__Required work__
In the lines below, count those containing the word "width" and give the number alone.

[Data provided — start]

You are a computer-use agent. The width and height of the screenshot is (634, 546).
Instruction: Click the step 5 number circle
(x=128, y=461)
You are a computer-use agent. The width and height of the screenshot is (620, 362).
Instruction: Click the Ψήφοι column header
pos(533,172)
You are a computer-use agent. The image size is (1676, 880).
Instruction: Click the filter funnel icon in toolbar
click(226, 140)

[Data provided — finish]
[Data provided — start]

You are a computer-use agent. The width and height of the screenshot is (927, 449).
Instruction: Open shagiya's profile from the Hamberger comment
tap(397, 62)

[Data provided — finish]
[Data provided — start]

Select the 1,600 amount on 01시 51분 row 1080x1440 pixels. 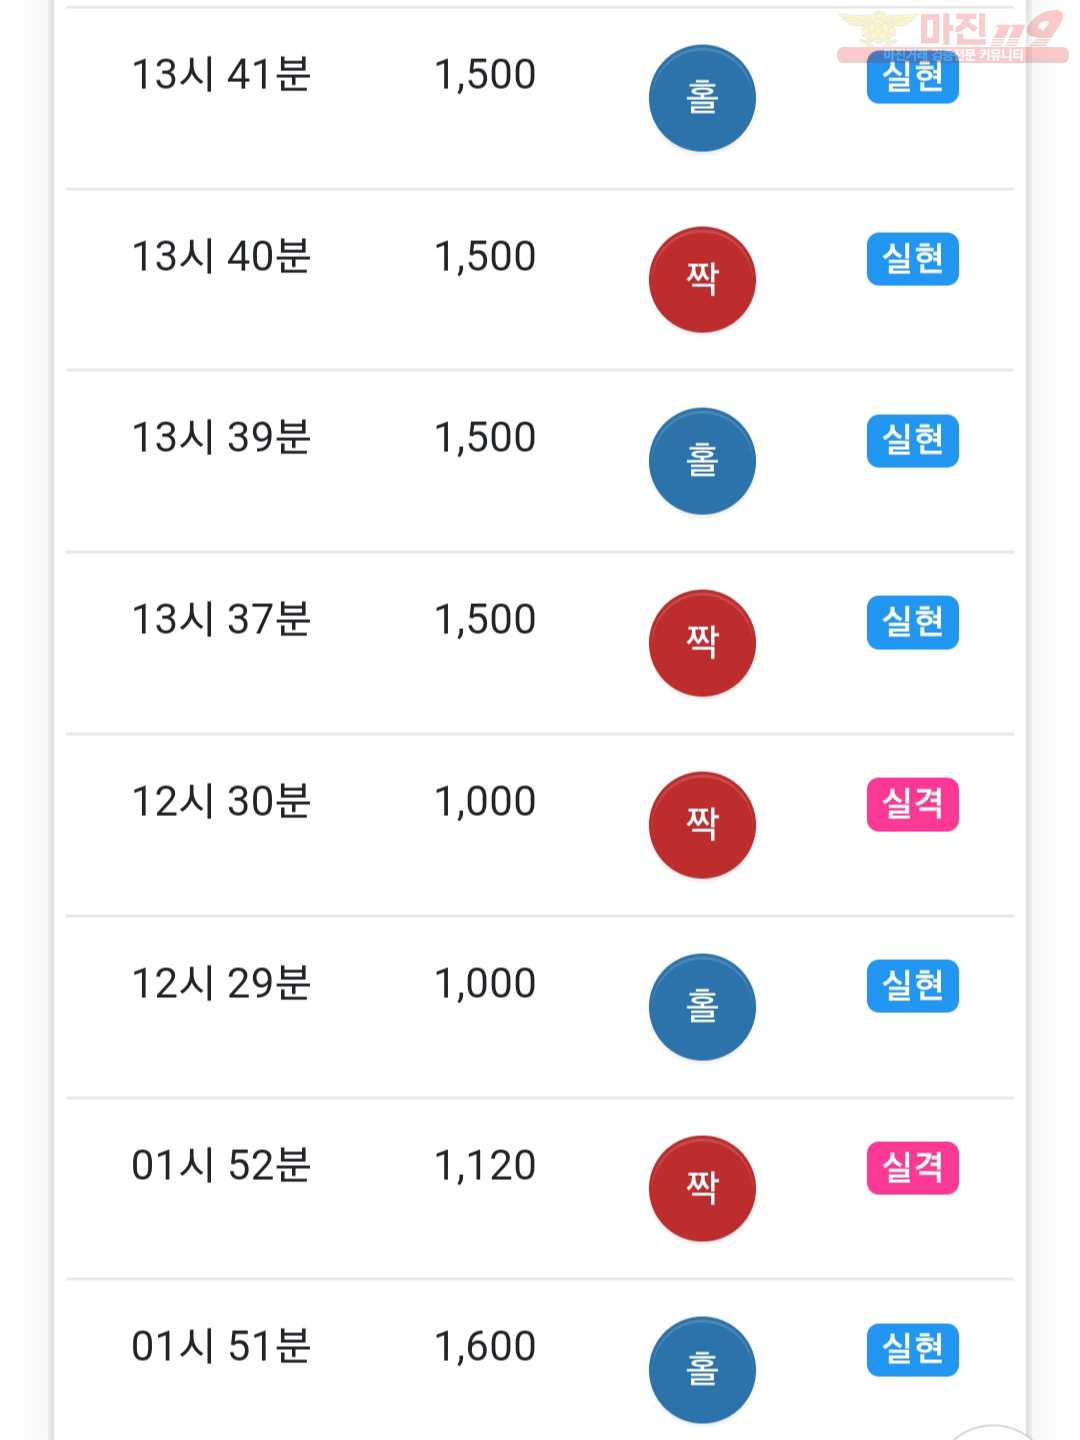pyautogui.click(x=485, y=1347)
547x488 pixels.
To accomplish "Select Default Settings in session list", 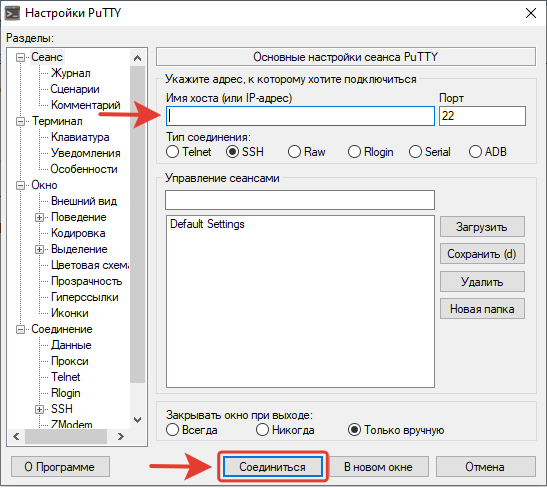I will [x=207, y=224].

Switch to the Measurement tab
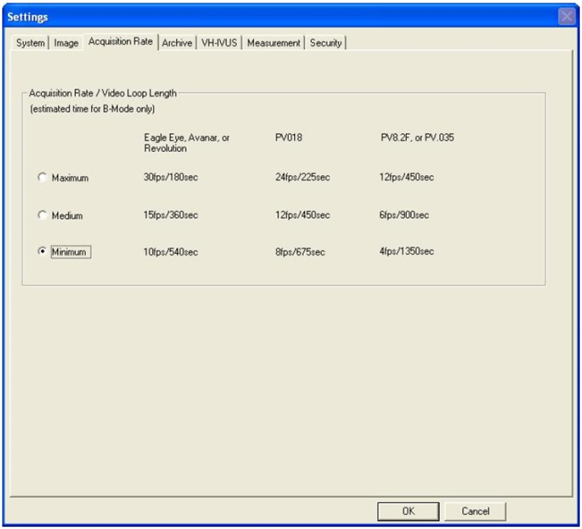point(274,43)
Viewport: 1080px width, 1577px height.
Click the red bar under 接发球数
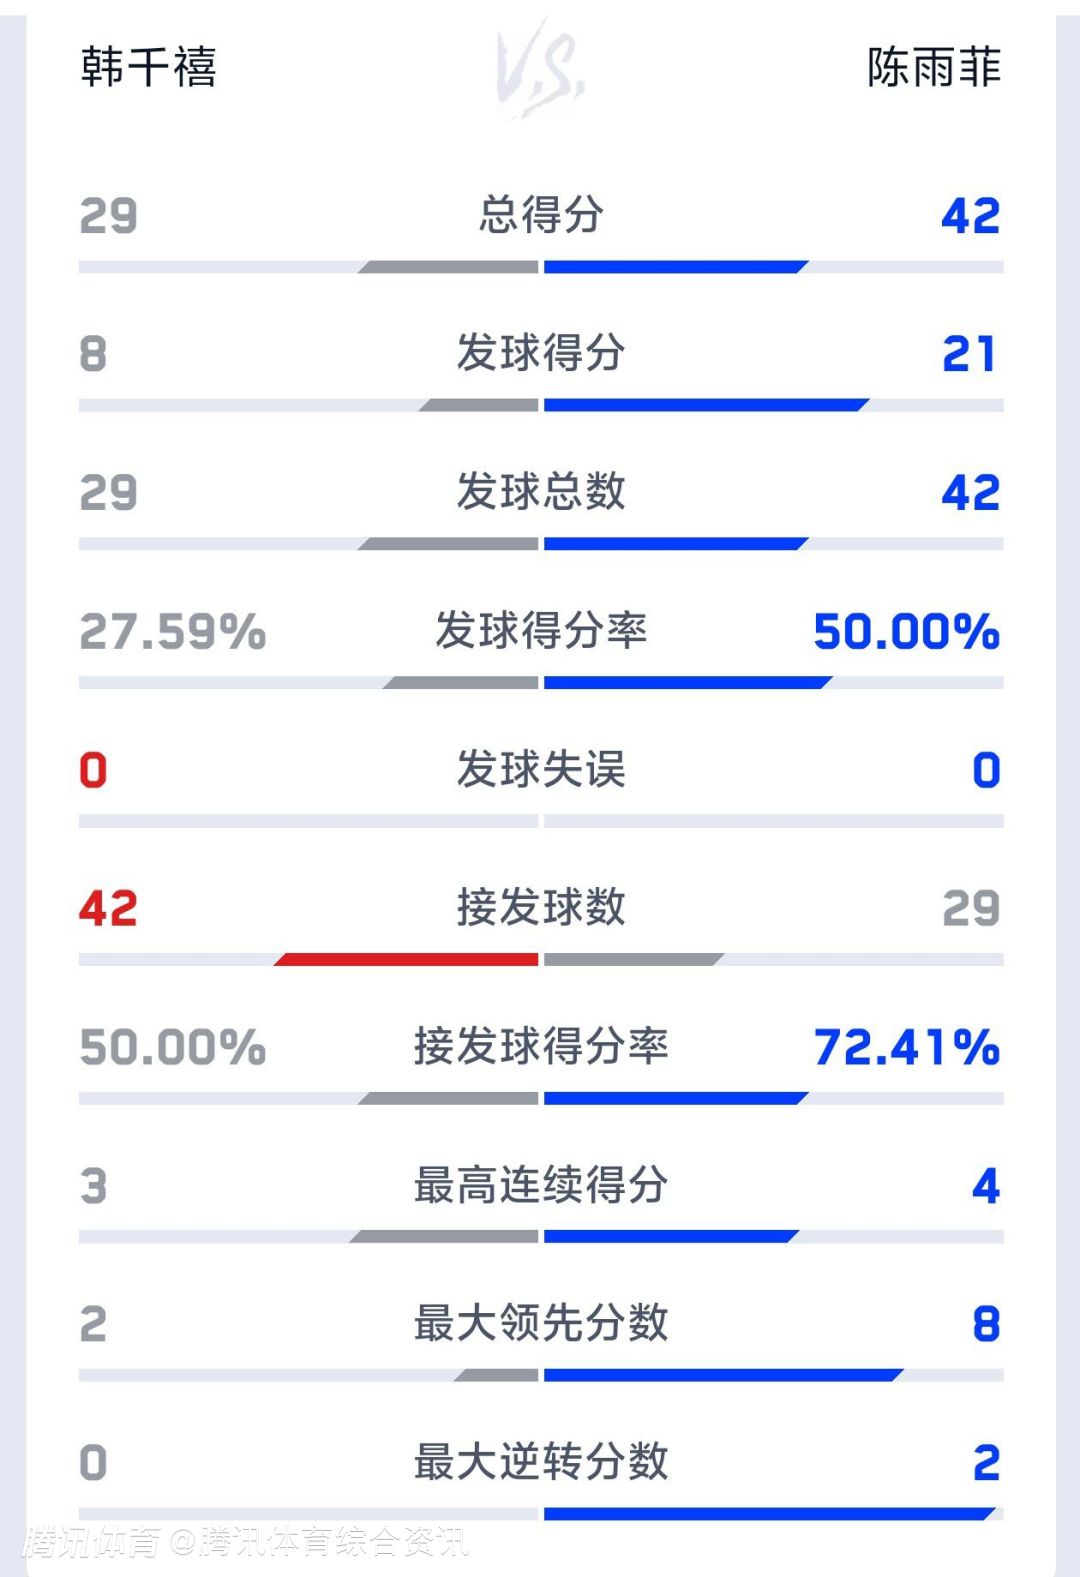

[Data provided — finish]

__Task output__
4